Survival time is closely correlated to total return, and thus we chose to only list returns. This follows from the reward function in section 3.1, which means an agent that survives for longer will very likely be spending more time above the 50% mark on its resource levels and thus receiving positive reward.

7 (relationship between survival time and other metrics)

As can be seen by comparing the Fig. 2 performance plot and the Fig. 4 learning history plot, most behavioral metrics change with improvements in survival time at first, but plateau 30-50% of the way through training. Increase in exploration area correlates with early survival time improvements, but late training improvements seem to be driven by more efficient predator defense plus possibly additional factors that we could not identify, thus leaving an open question for future work. We will expand the current discussion to address this point.

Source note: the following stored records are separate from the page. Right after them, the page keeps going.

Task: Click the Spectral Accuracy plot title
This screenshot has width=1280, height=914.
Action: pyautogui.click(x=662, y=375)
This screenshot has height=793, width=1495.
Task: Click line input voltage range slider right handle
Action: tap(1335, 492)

8 (unclear Fig. 11 caption)

We apologize that the caption was not written clearly. The top left plot is missing because there is no position predicting auxiliary objective in this experiment, thus no error in position prediction to report. The quoted sentence about the “absence of structured spatial uncertainty” was supposed to refer to Figures 2 and 17 which show further information about this experiment, where the worse decoder performance and worse survival performance in the absence of the position prediction suggests that internal spatial representations may be worse in the agents which do not predict their own position. We will improve the caption and reference those figures.

9 (clarifying the definition of late/early in figure 4 legends)

Thank you for the comment and we apologize for the confusion. “Early in Episode” corresponds to the first 1500 time steps of a new episode and “Late in Episode” is after the first 1500 time steps of a new episode. We will clarify this in the paper.